07) Cracked – Old sayings ring true.
08) Boucherie – Haunted? Ha.
What’s To Like...
I cringe a little whenever I pick up a book of short stories all written by the same author, because there's the chance that the tales will all turn out sounding the same. But here, the settings are varied (in both time and place); the lengths of the tales are varied (from 3 to 50 pages); and none of the themes/critters repeat themselves.
Some of the stories are “light” in tone (Cracked, Them); others are much darker (The Killing Kind, Life Form, Boucherie). Some involve the “natural” world; others invoke the supernatural. Some entail the mundane things in life (Lint, Cracked); others deal with the “out-of-the ordinary”. In each case, I enjoyed trying to guess the twist that Marlin Williams was going to give the tale. I failed every time. That’s a real plus.
My personal favorites were 02, 03, 06, and 08. These also happen to be the four longest stories, which is probably an indication of my reading preference for full-length novels. Your favorites will most likely be different from mine. The other four tales are still good, just short.
“Are you a linguist?”
His smile broadened. “More like a writer.”
“What’s so funny?”
“I don’t know.” She shook her head. “I guess I’ve always pictured a writer as looking like a mole, squinting through a thick pair of glasses, and smoking a pipe.”
He laughed and nodded. “Yeah, that’s the successful ones. Then there are the ones like me.” (pg. 4)
“They could still be here,” Corky replied. “Just because the mother ship is gone, don’t mean some of them ain’t still here walkin’ around.”

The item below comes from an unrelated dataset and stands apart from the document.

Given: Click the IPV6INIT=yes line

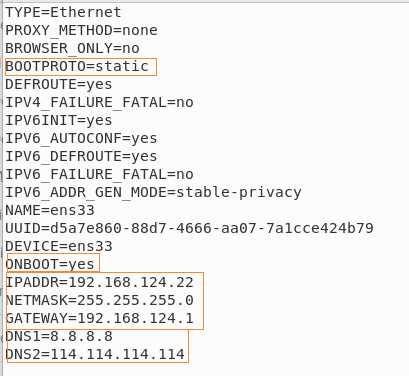Looking at the screenshot, I should coord(59,120).
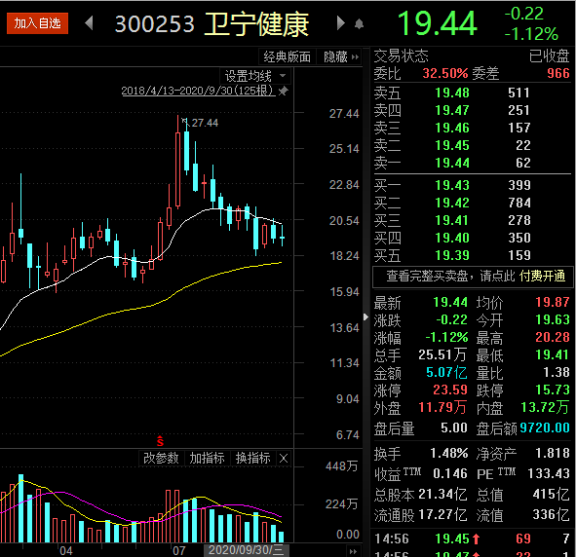Go to previous stock with left arrow
This screenshot has width=576, height=558.
pyautogui.click(x=89, y=23)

Ben’s expression soured. “Don’t be stupid. Even I know they’re supposed to be little, skinny, grey critters with big eyes.” He looked around the room. “I don’t see anyone here that fits that description.”
The front door opened.
Fran shrank back in her chair and gasped, “Oh my God!” (pg. 137)
The Kindle version of Twisted Tales sells for $4.99 at Amazon. If you want to “try out” this collection, Marlin Williams offers each story individually for the Kindle at $0.99 apiece.
“Why would a monster post signs on the dryers?” (pg. 73)
The usual caveats about short stories apply. (*) To wit, don’t expect a lot of depth-of-character. Don’t expect a complex plotline. Do expect to be drawn into the story within a page or so, or even within the first couple paragraphs. Do expect the events and action to be fast-paced. And regardless of genre, do expect something unexpected to occur.
By those criteria, Twisted Tales succeeds admirably. It’s always hard to rate a collection of short stories, because inevitably some of them will resonate with the reader more than others. Here, all the tales kept my interest, and that’s all you ask for from an anthology. So let’s give Twisted Tales 8 Stars. There’s nothing epic, but there’s plenty entertaining.
(*) : Apparently, the two ultra-short tales (The Same Old Nightmare and Cracked) are properly called Flash Fiction, not Short Stories. The Wikipedia article on FF is here. You learn something new every day.